There are a number of good short cuts for options traders specifically. The most popular is probably estimating the average daily move based on the implied volatility. Most of us don’t think in distributions, so an annualized variance isn’t intuitive. Dollar change today, that jibes a bit more.
Just take the IV percentage and divide it by 16, and you get the expected daily move in percentage terms, which can then be quickly converted into dollars. If SPY is trading at 12 vol right now, we’d expect daily moves of about .75%. The reason we use 16 is that it’s very close to the square root of 252, which is the number of trading days in the year, and volatility is proportional to the square root of time.
For a 60 vol stock the implied percentage move is only .02 percentage points different if you just short cut 16 for the square root function. Why bother wasting the extra punches on your calculator?
Estimating a trade’s delta also has more in common with mortgage talk over zinfandel than the stochastics and trinomial trees. Starting in mock class the urgency of getting your hedge was pounded into our brains.

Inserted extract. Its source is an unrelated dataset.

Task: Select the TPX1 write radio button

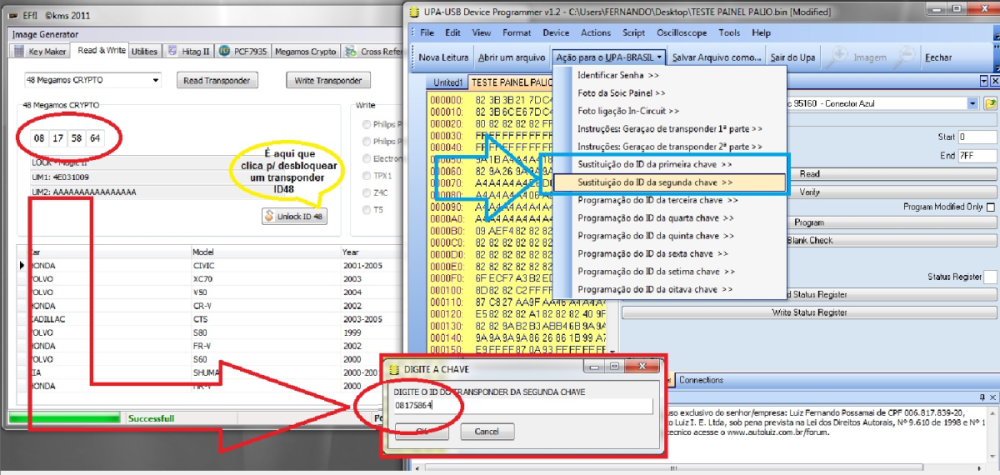Action: (x=366, y=175)
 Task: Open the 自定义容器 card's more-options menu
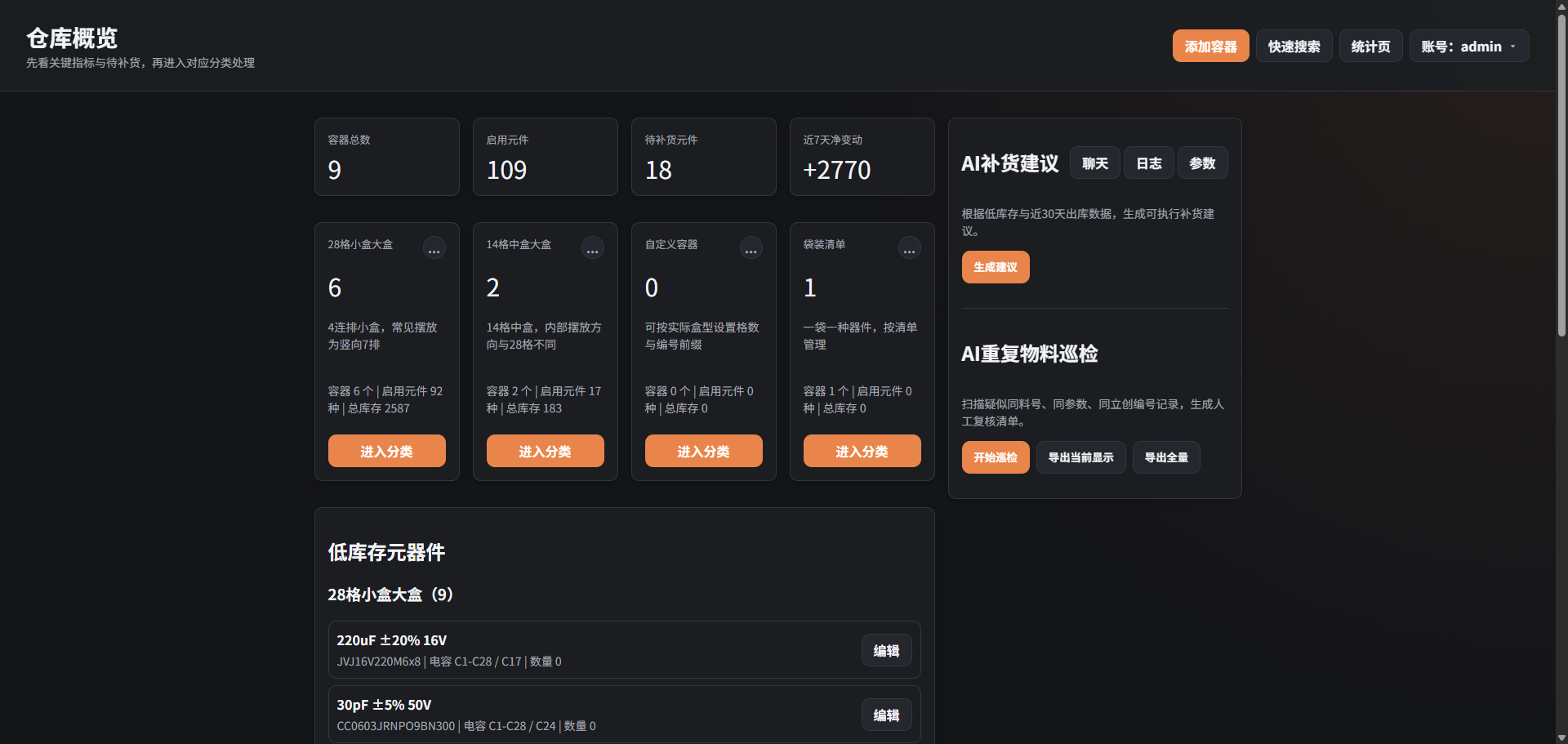[x=751, y=247]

There were no explicit deltas written on the mock board, just bids and offers, so every put sold or call spread bought had to be hedged with your size times a best guess.
Sunny never barked about the difference between a 25^ or 30^ hedge, he was already moving the stock you missed trying to be unnecessarily precise. In the real world stock jumped because every other trader selling calls on the ticket was hedging their risk, and to the equity market markers a bunch of dumb limit orders hit their offers and it’s time to fade fast.
Trading is estimates all the way down. The precise option delta that your terminal gives you is just based on a guess about what implied volatility should be. Or what interest rates and carrying costs will be. And that model is only an approximation of the way real world asset prices behave. Look at three different brokers and you’ll get five different IVs.
Risk management also relies heavily on estimation. Accuracy here matters more than speed. From a capital allocation perspective, the more precisely you can estimate your risk, the more efficient you can be. Bank regulators will require certain capital ratios, but that’s not the same as putting your money where it will be most useful.
Popular trade sizing rubrics like the Kelly Criterion are nothing but a best guess. It’s easy to apply this to a coin flip, but no ones offering unlimited flips for $.95 to win $1.00. Any casino game like roulette that has known probabilities will necessarily present negative edge to participants and you shouldn’t play. Anything that possibly offers positive edge, you’re just taking a guess at what the true probability of a win will be. Choose wisely, and fractionalize your Kelly.
Options are priced the way they are, because they themselves are an estimate of future value. If you’re trying to come up with the value for something, start with the things you’re absolutely certain about - intrinsic value. Just like a company shouldn’t be worth less than its liquidation value, an in the money American style option has to be worth AT LEAST as much as if you exercised it right now and took the stock.
Everything on top of that is the extrinsic value - a finely tuned prediction that takes into account what this thing will be worth if stock zigs, zags, or zooms. All those cheap teenies you see on the board are just a reflection of probability and potential.
If you want to get meta, even the underlying valuation is just an estimate. If the stock market is a weighing machine in the long run, the short term voting through daily price action is just the ping ponging of estimation. The noise of variance is an artifact of the market’s estimation process.
Did the stock market lose precisely $1.527 trillion dollars in future discounted cash flows yesterday? Absolutely not. But over time the estimates converge on a platonic ideal of “correct” as news and information continually get digested.
We estimate for many reasons, but they all share one thing in common. We must understand what is, before we can forecast and act towards what will be.